Even though the trial judge admonished the jury to disregard details of the amphetamine sale and to limit the consideration of the existence of the sale to the searches performed, the damage of putting before the jury the larger problem of drug trafficking had already been done and could not be undone. See Wright v. State, 637 P.2d 869 (Okl.Cr.1981); Coats v. State, 589 P.2d 693 (Okl.Cr.1978). The admission of this inadmissible evidence evoked passion and prejudice in the jury.

The appellant next argues the following comment warrants reversal:

Ladies and gentlemen of the jury, I ask you this, (defense counsel) has done his job. We proved it. His job was to say to me, the D.A. of the State of Oklahoma, okay you filed a case, prove it. We did. We did our job. We proved it. His job was to say to us, make us prove it. We did our job ...
(Defense counsel) can do his job, I can do my job, the officers can do their job and the Court does their job. But the jury-then must reach the right result for this system to function effectively.

The comment did not draw a contemporaneous objection, and the appellant has thus waived all but fundamental error. Hunt v. State, 793 P.2d 1366 (Okl.Cr.1990); Quilliams v. State, 779 P.2d 990 (Okl.Cr. *1781989). Fundamental error is that which deprives the defendant of a right essential to his defense. Staggs v. State, 804 P.2d 456 (Okl.Cr.1991).

In context, the second paragraph came after the prosecutor explained that if the evidence shows the defendant is guilty the jury should find him guilty. However, even in context the comment is error. The job of the defense is not merely to make the State prove its case. The “right result” for the jury to reach is a verdict based on the evidence. Because the evidence of guilt was overwhelming in this case we do not find this error warrants reversal of judgment. However, when we consider this comment in conjunction with the inadmissible evidence of the unrelated drug transaction and the extremely harsh verdict against a first time offender, we find the jury was induced by improper passion and prejudice in their recommendation for punishment.

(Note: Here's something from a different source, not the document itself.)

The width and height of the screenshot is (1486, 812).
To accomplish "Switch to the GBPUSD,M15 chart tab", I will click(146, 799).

We have reviewed other comments which the appellant raises for the first time on appeal for fundamental error and find none.

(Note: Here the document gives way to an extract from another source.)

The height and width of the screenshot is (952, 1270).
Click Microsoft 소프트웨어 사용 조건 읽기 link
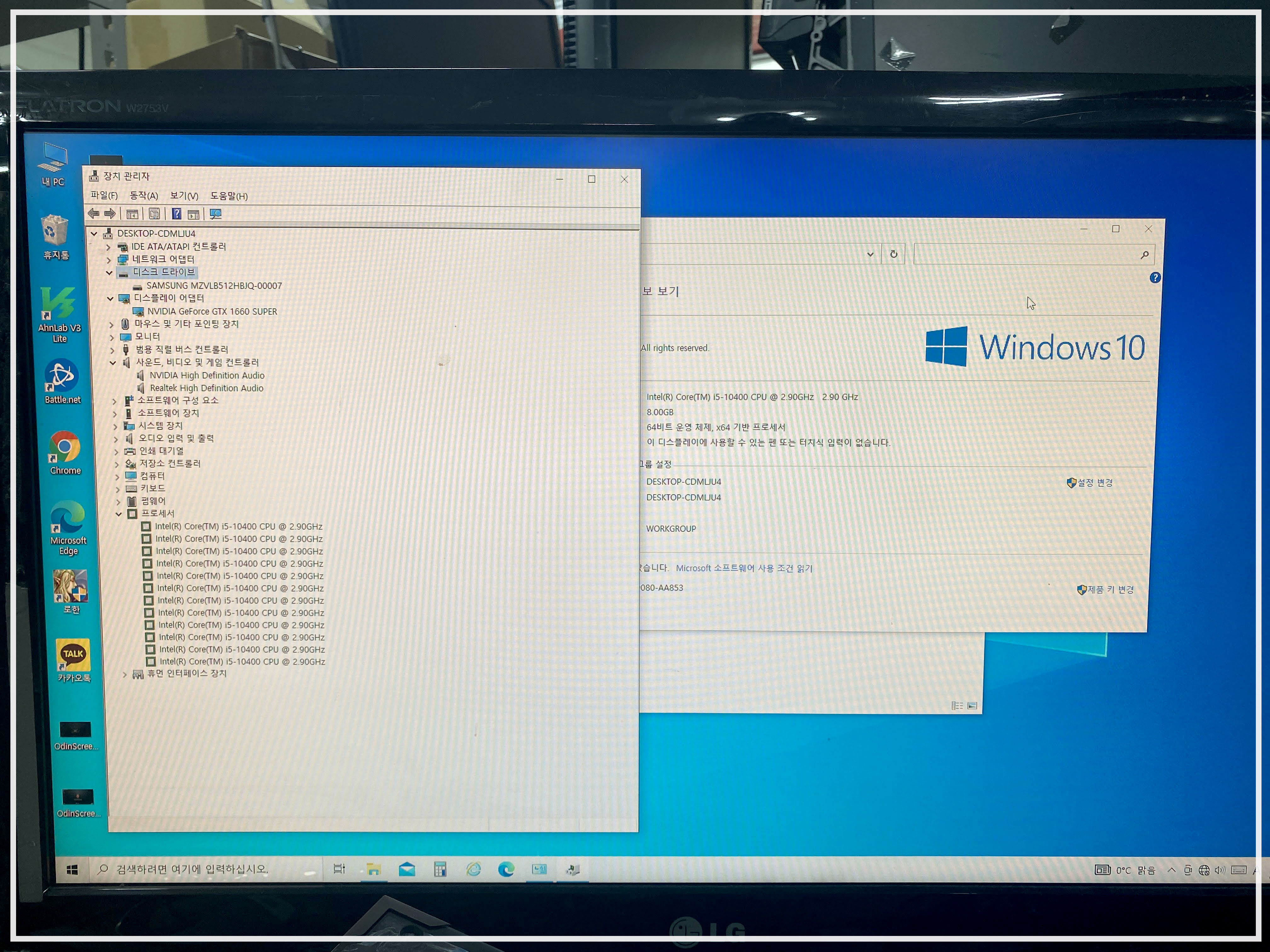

The Information filed in this case has a notation in the lower left-hand corner stating the range of punishment as “from two (2) to ten (10) years and a fine up to $5,000”. This notation is incorrect for the punishment is two (2) to (20) years imprisonment and a fine up to $10,000. The appellant did not demurrer to the Information. Appellant argues the error regarding punishment in the Information is controlling and the trial court erred by instructing the jury on the statutory punishment which was greater than that noted on the Information.

The appellant points us to no authority which provides the trial court is limited by a clerical error on the Information regarding the range of punishment. Indeed, the range of punishment was apparently a notation for the benefit of the District Attorney, for it is not a material element of the Information. See 22 O.S.1981, § 401, et seq. The Information properly alleged facts to constitute the crime, and was correct in all other regards. This error, which does not go to the trial court’s subject matter jurisdiction should have been raised by demurrer prior to entering a plea and is waived by failure to raise it. See Owens v. State, 762 P.2d 962 (Okl.Cr.1988); Davis v. State, 647 P.2d 450 (Okl.Cr.1982).

The appellant received the maximum sentence allowable. He argues this sentence is excessive for he only delivered a small amount of marijuana to friends. The legislature has made no distinctions for delivery of marijuana to friends and delivery of marijuana to strangers. However, we have determined the sentence was driven by passion and prejudice induced by inadmissible evidence and prosecutorial misconduct. Therefore, even though the sentence is within statutory bounds, we will modify it. See Mornes v. State, 755 P.2d 91 (Okl.Cr.1988); Camp v. State, 664 P.2d 1052 (Okl.Cr.1983). Judgment is AFFIRMED and we MODIFY the sentence to fifteen (15) years imprisonment and a Five Thousand Dollar ($5,000.00) fine.

LUMPKIN, P.J., concurs in result. JOHNSON, V.P.J., concurs.